In recent years, 3D printing technology has been widely explored and clinically practiced in the medical field. In particular, 3D printing technology has been used in orthopedic fields such as knee joint bone defect treatment, femoral head necrosis, cervical and lumbar diseases, etc., helping many patients who cannot walk normally to regain their ability to walk normally. “Go back” to healthy living.
Application of 3D printing in medical field
1. Drugs
By adding a container containing chemicals to the 3D printer, the 3D printer can synthesize the medicines required by the user. This will greatly reduce the cost of drug production and reduce the burden on patients.
2. Medical model
3D printed medical models allow doctors to intuitively see the three-dimensional structure of the surgical site before surgery, helping doctors plan surgical plans. Especially for complex surgeries, it helps reduce surgical risks and improve the success rate of surgeries.
3. Implants
Personalized customized artificial bones are in particularly high demand in clinical applications. This is due to the irregular shape of human bones and the large differences in individual shapes. The BIOMED Institute of the University of Hasselt in Belgium printed and transplanted the patient’s mandible using laser-assisted 3D printing technology. Huang Huajun of Southern Medical University and others collected CT data of clinically complex tibial plateau fracture cases and commonly used tibial plateau steel plates, performed three-dimensional fracture reconstruction, virtual reduction, and established a three-dimensional steel plate model library, and then digitally designed an internal fixation plan. The fracture reduction model and steel plate model were 3D printed, and the surgery was simulated according to the digitally designed internal fixation plan on the 3D model. The results showed that 3D printing technology combined with digital design can effectively improve the internal fixation implantation effect of complex tibial plateau fractures.

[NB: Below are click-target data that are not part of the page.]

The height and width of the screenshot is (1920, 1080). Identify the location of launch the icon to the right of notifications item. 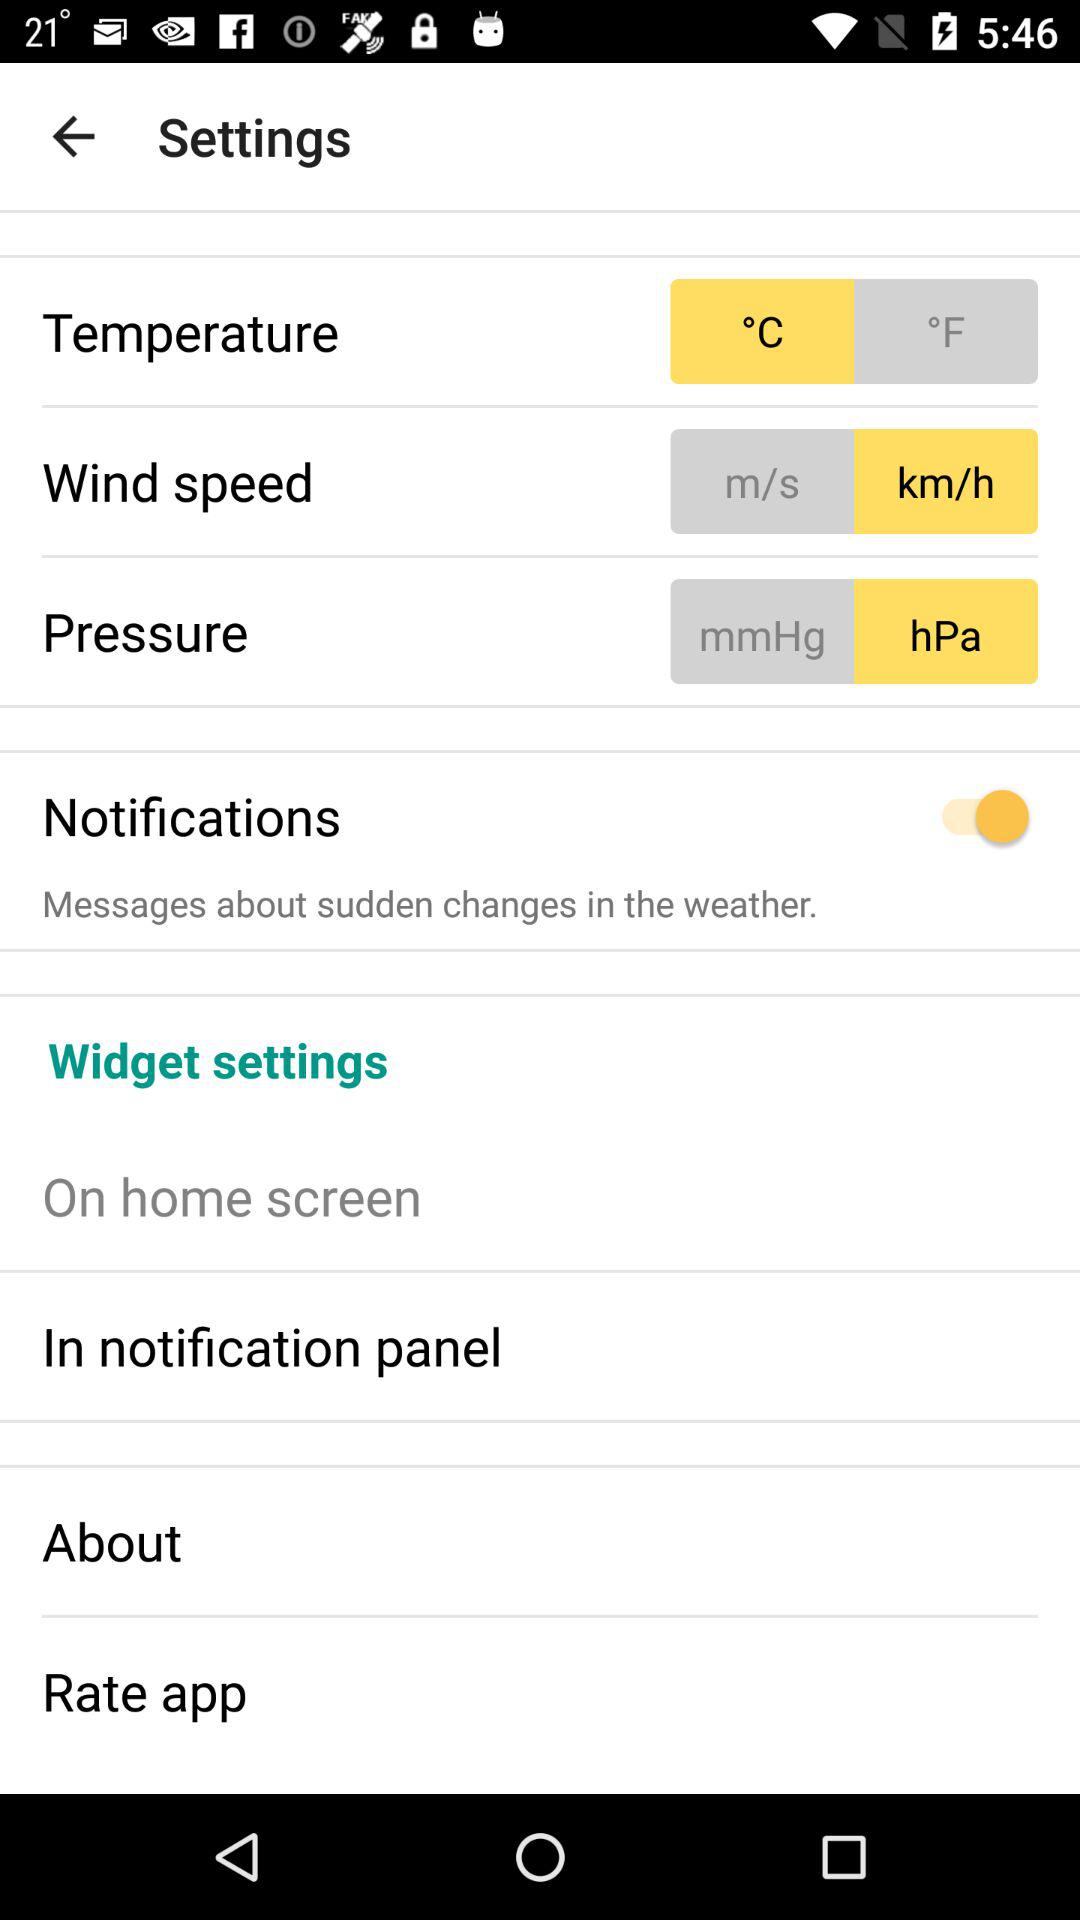
(854, 816).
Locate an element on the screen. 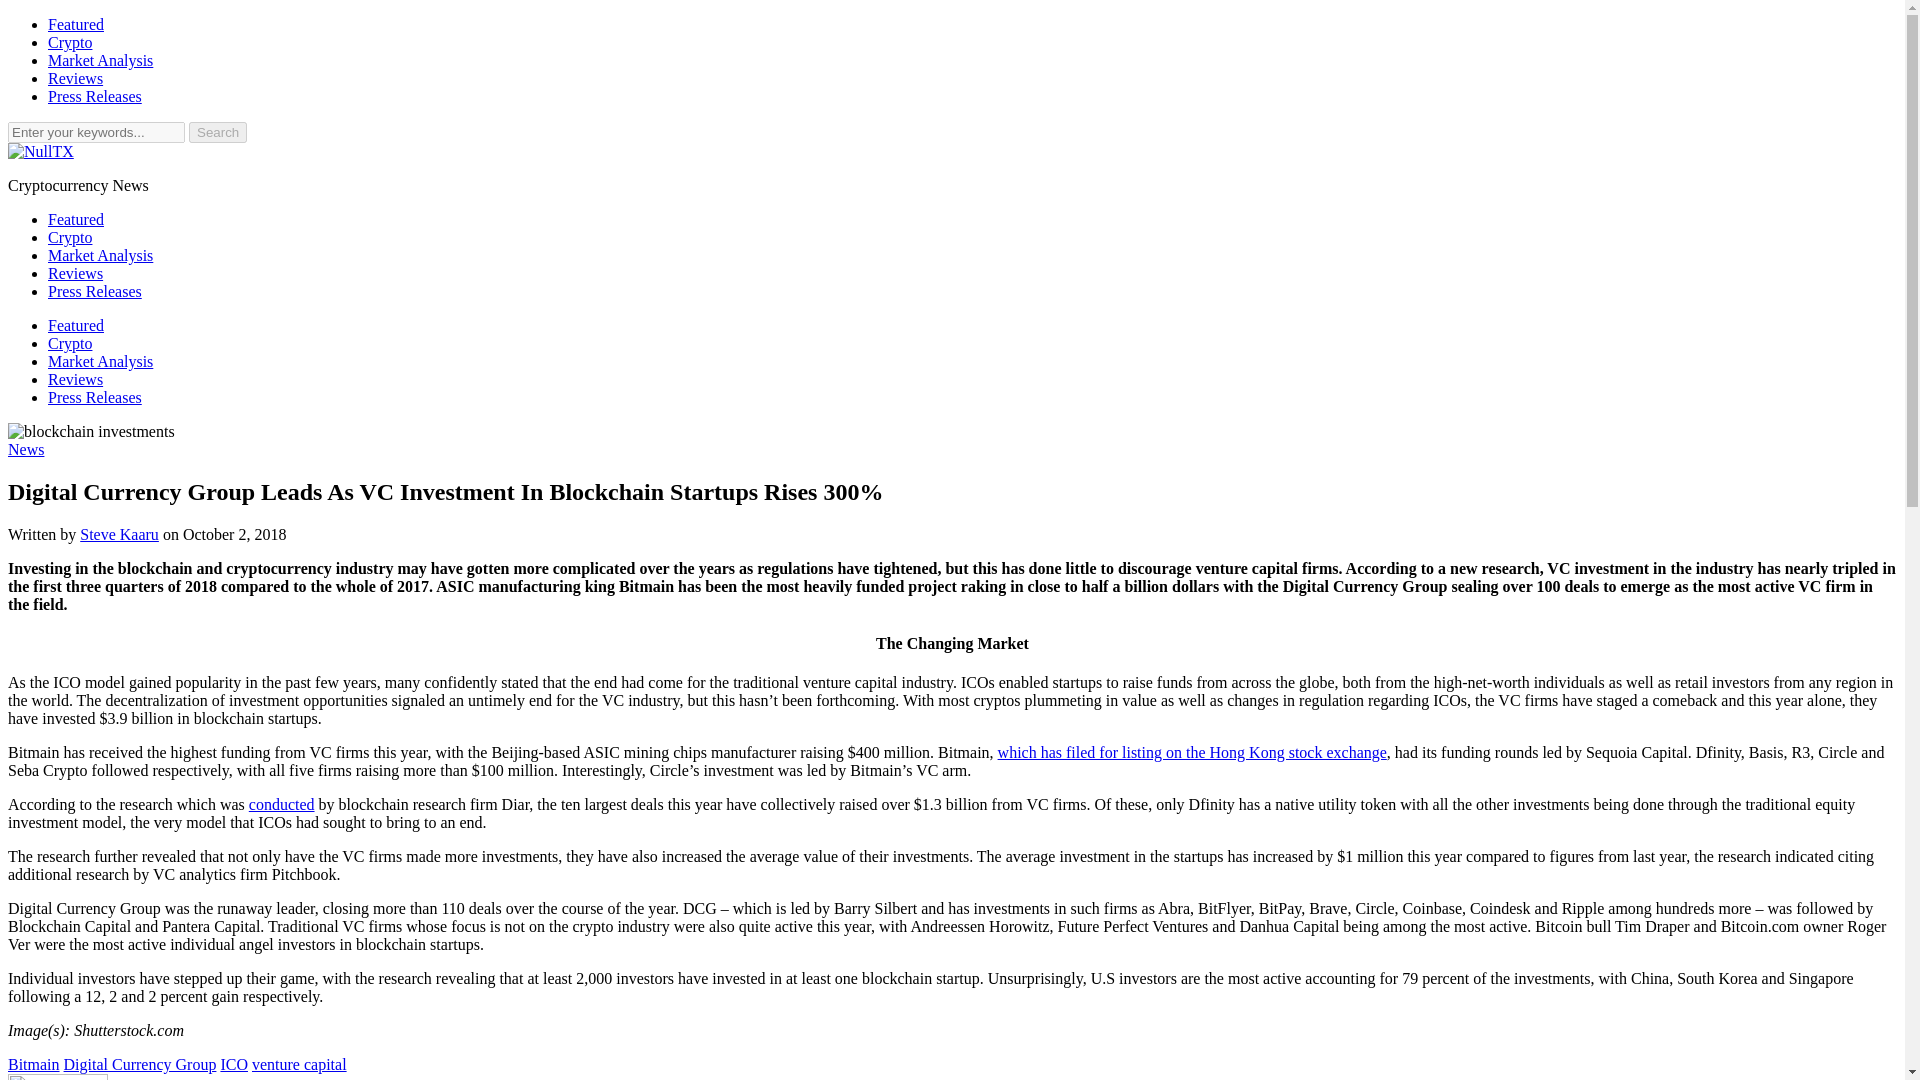 This screenshot has height=1080, width=1920. Digital Currency Group is located at coordinates (140, 1064).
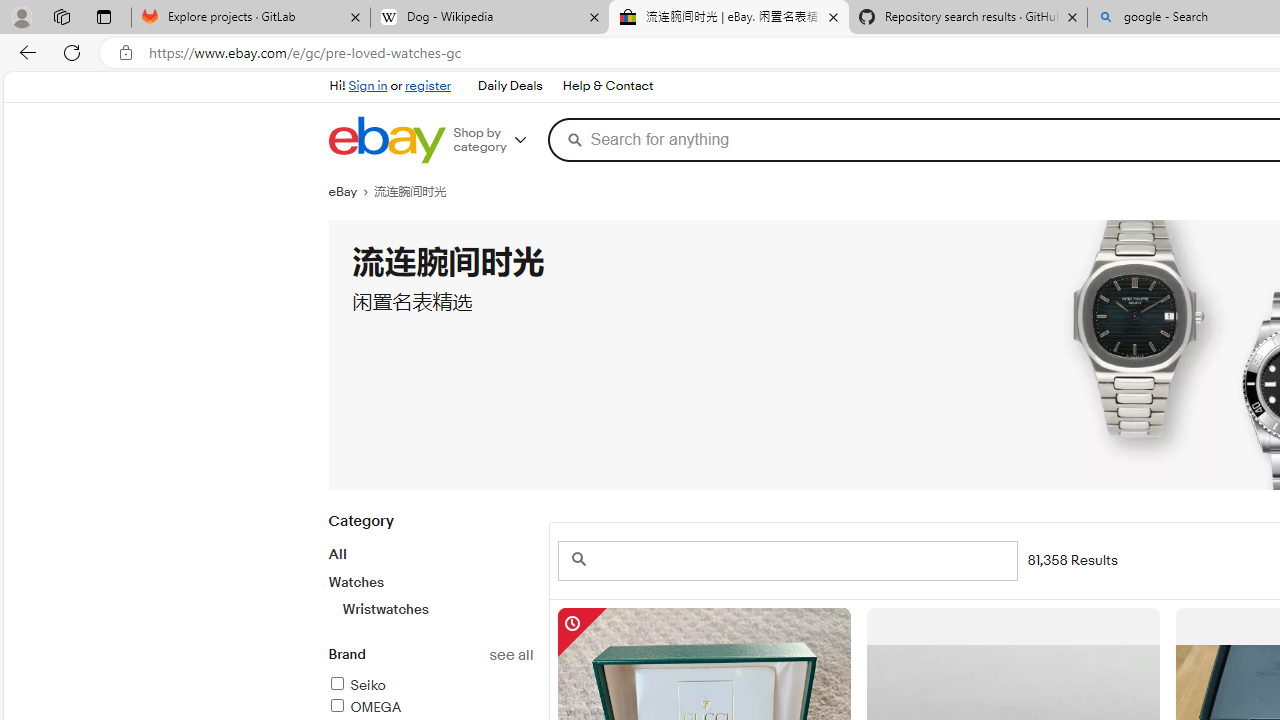  Describe the element at coordinates (351, 192) in the screenshot. I see `eBay` at that location.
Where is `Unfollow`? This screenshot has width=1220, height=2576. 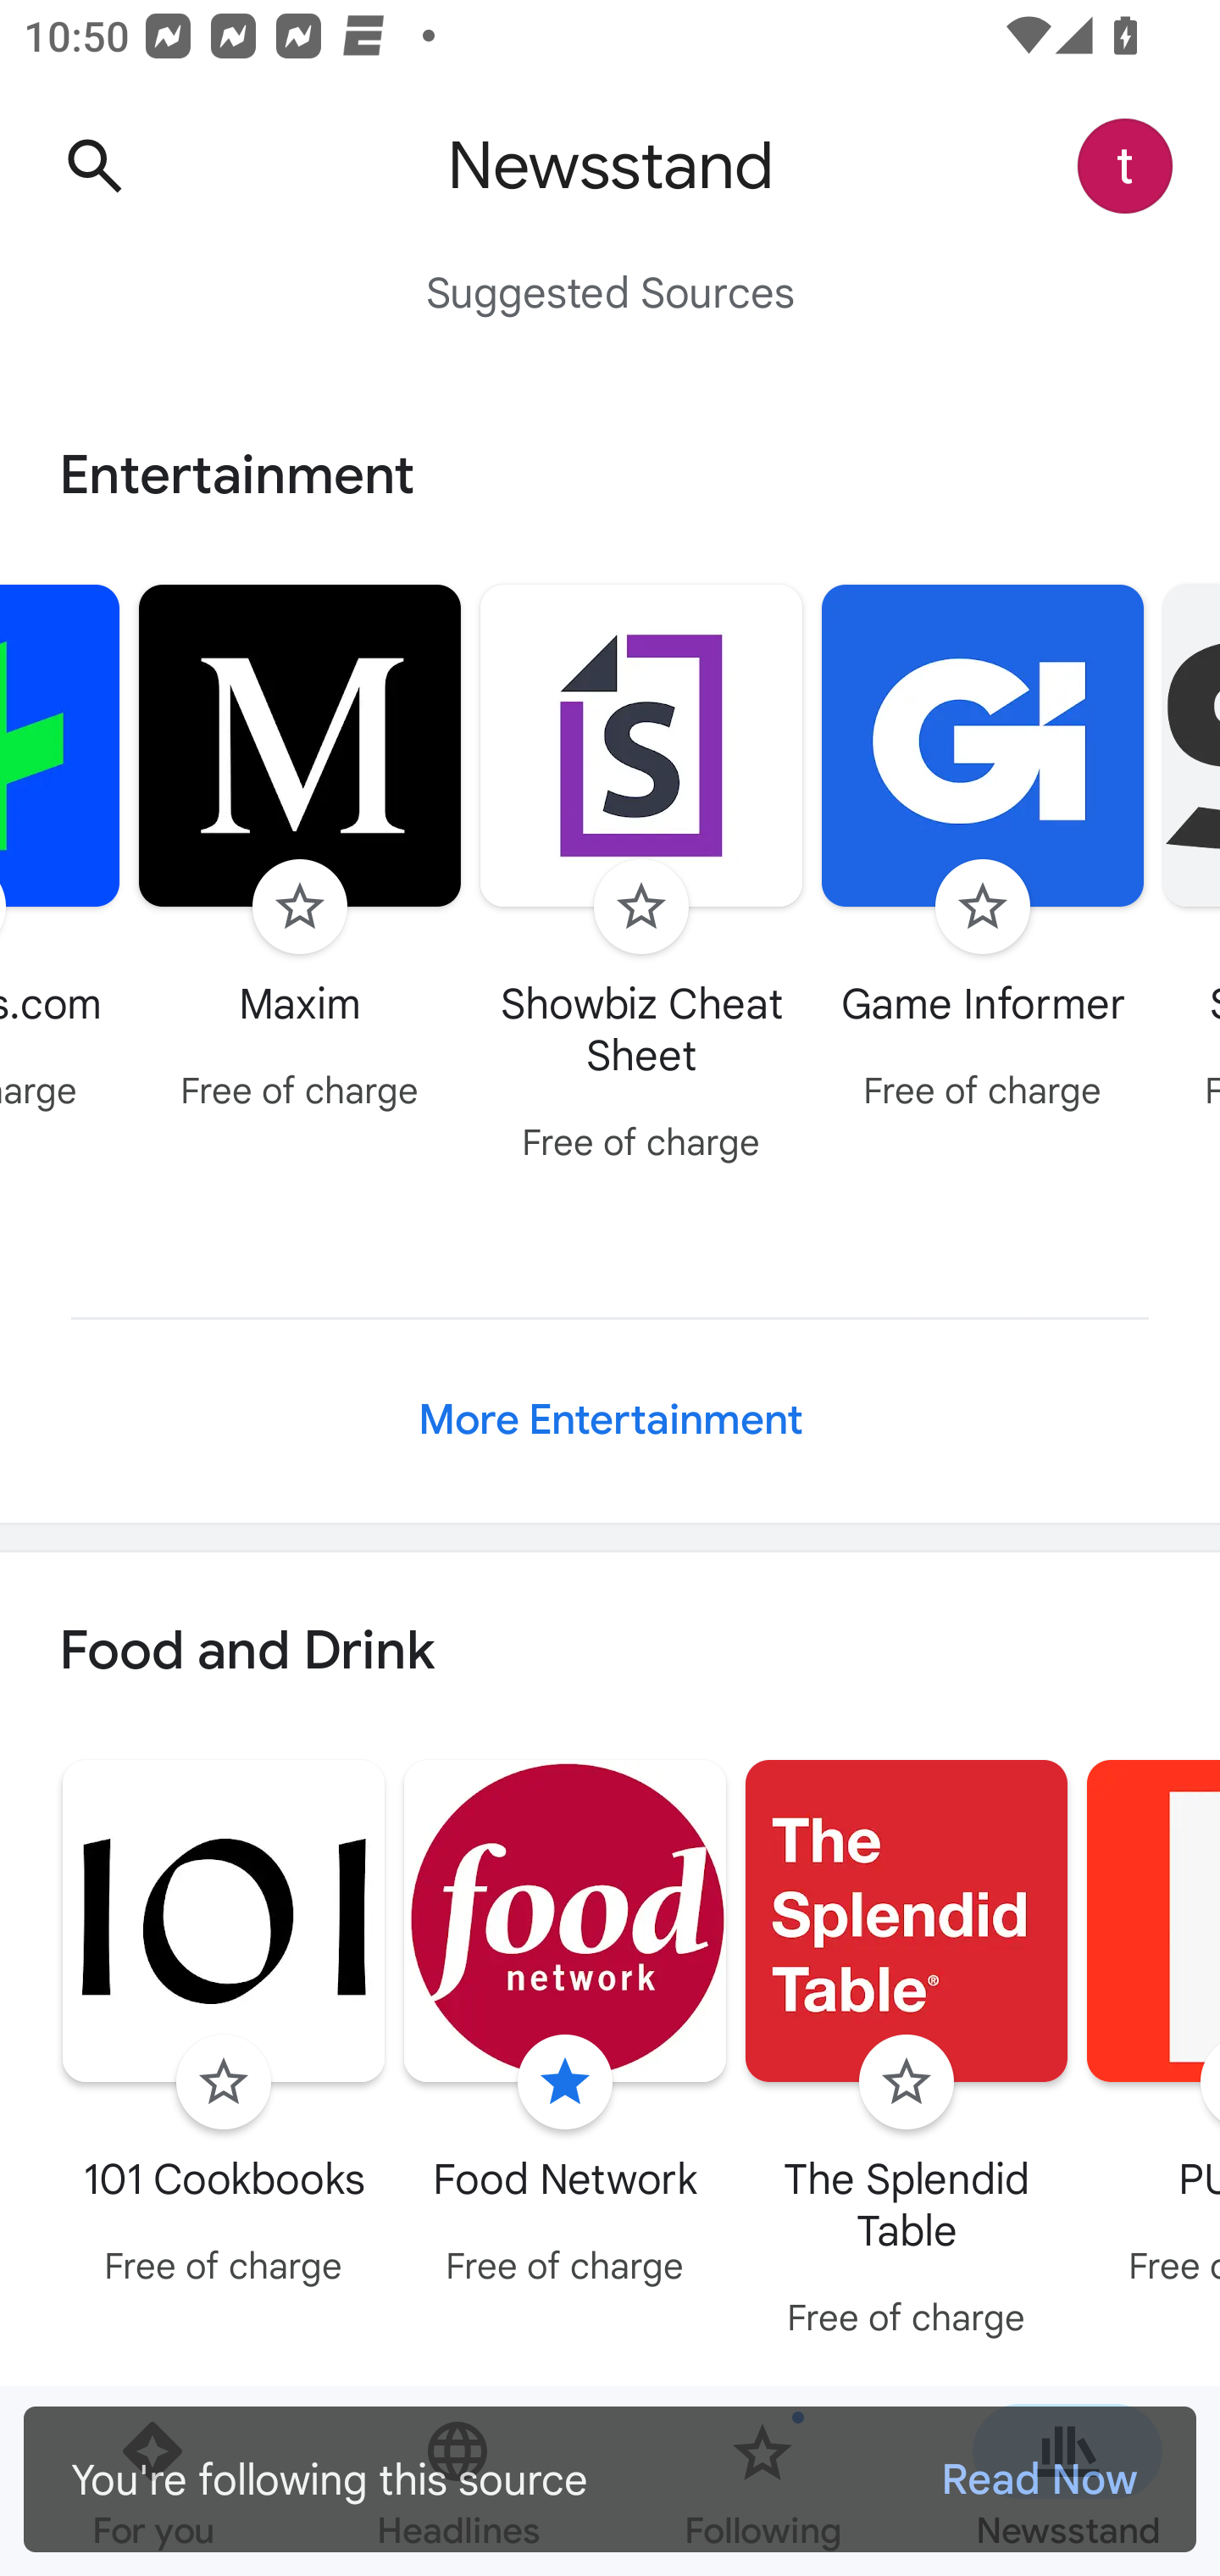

Bone defects, maxillofacial injuries, skull repairs, etc. caused by bone tumors, car accidents, etc. cannot be treated with general repair products, and 3D printing products provide effective solutions. These printed prostheses can not only be based on the patient’s own features but are tailor-made and manufactured. Moreover, 3D printing technology can print a bionic trabecular bone microporous structure integrated with the implant, which is conducive to the ingrowth of human bones.
4. Tissues and organs
3D printed artificial organ printers are divided into three categories: inkjet artificial organ printing, micro-extrusion artificial organ printing and laser-assisted artificial organ printing, based on their working principles. Each of these three types of printers has advantages and disadvantages in printing regenerative tissues and organs. Although the currently emerging bio-3D printed organs are not organs with complete functions and complete structures, they have begun to play a role in the fields of drug screening testing and disease research. The use of 3D printed organs and tissues can effectively improve the success rate of drug screening.
5. Oral cavity
The digital dental technology of 3D printing brings the advantages of high precision, low cost, high efficiency to the dental industry, as well as dental data that is consistent with the standardized production chain. Reduce the time doctors spend manually making dental products such as models and dentures, and return their energy to diagnosing oral diseases and performing oral surgeries themselves. For dental technicians, although they are far outside the doctor’s office, as long as they obtain the patient’s oral data, they can customize precise dental products according to the doctor’s requirements.
6. Equipment manufacturing
The potential of metal 3D printing technology in the field of medical devices has gone beyond prototypes to undertake the manufacturing tasks of complex surgical instruments. For example, in surgery to repair anterior cruciate ligament damage in the knee joint, doctors need to use a precise and special surgical tool to ensure precise and minimally invasive surgery. The nickel-chromium-iron alloy from which this tool is made is a difficult-to-machine material, and manufacturing the surgical tool using traditional machining methods is difficult, time-consuming, and costly. In this case, it is more suitable to use 3D printing technology for manufacturing.
3D printing medical application prospects
Compared with foreign countries, my country’s 3D printing industry is in a period of rapid development with huge market potential. With the development of personalized medicine and the implementation of national medical insurance policies, the demand for 3D printing products will increase dramatically.
On December 5, 2017, the CFDA issued the “Guidance on the Manufacturing of 3D Printed Medical Devices” to provide medical device manufacturers with suggestions on 3D printing technology. It also pointed out what manufacturers need to include when submitting 3D printed medical devices for approval. The content includes thoughts on various 3D printing methods, equipment design, functionality, durability testing, and quality system requirements. This is another move to promote the further development of 3D printed medical equipment after the CFDA issued draft guidance on 3D printing for medical manufacturers in May last year. At the same time, this also reflects the country’s emphasis on and practice of 3D printing, an important emerging technology.